_Task prompt_: Write out all the entries word for word, but skip any images.

[Pixel coordinate grounding data]
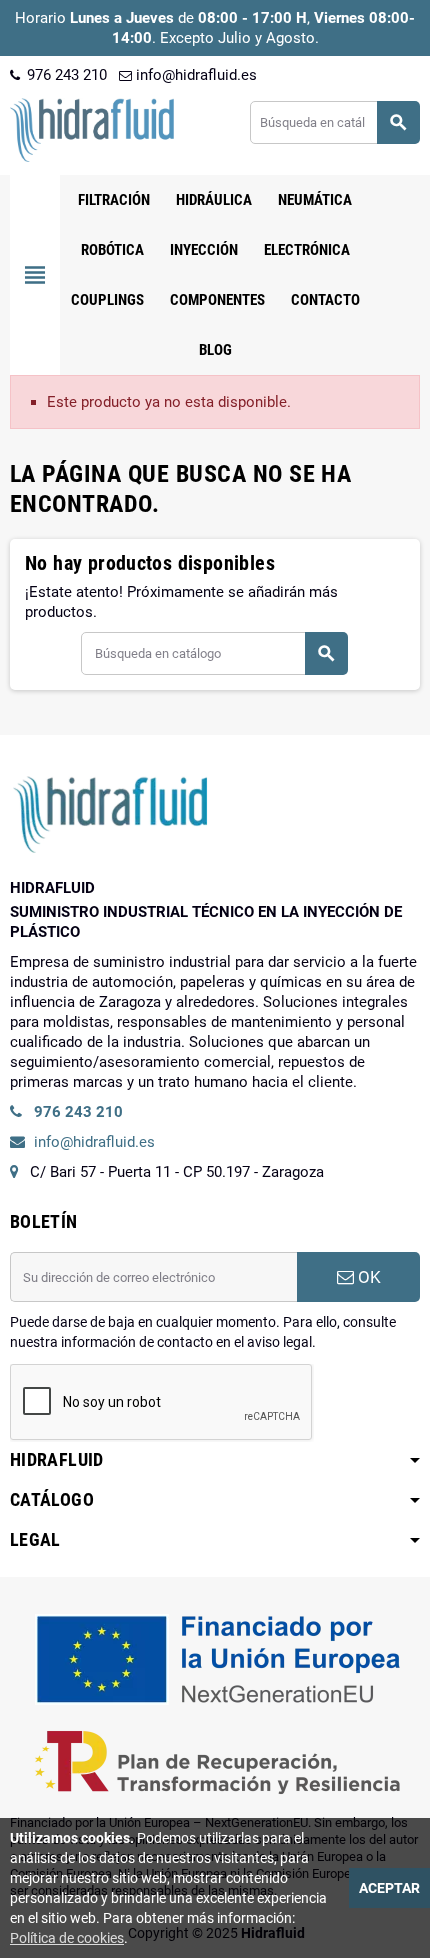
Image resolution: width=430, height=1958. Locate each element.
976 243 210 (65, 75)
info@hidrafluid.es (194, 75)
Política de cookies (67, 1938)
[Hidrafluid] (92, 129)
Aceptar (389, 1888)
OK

_Result of this task_:
Image resolution: width=430, height=1958. Locate each element.
976 243 210 (65, 75)
info@hidrafluid.es (194, 75)
Política de cookies (67, 1938)
[Hidrafluid] (92, 129)
Aceptar (389, 1888)
OK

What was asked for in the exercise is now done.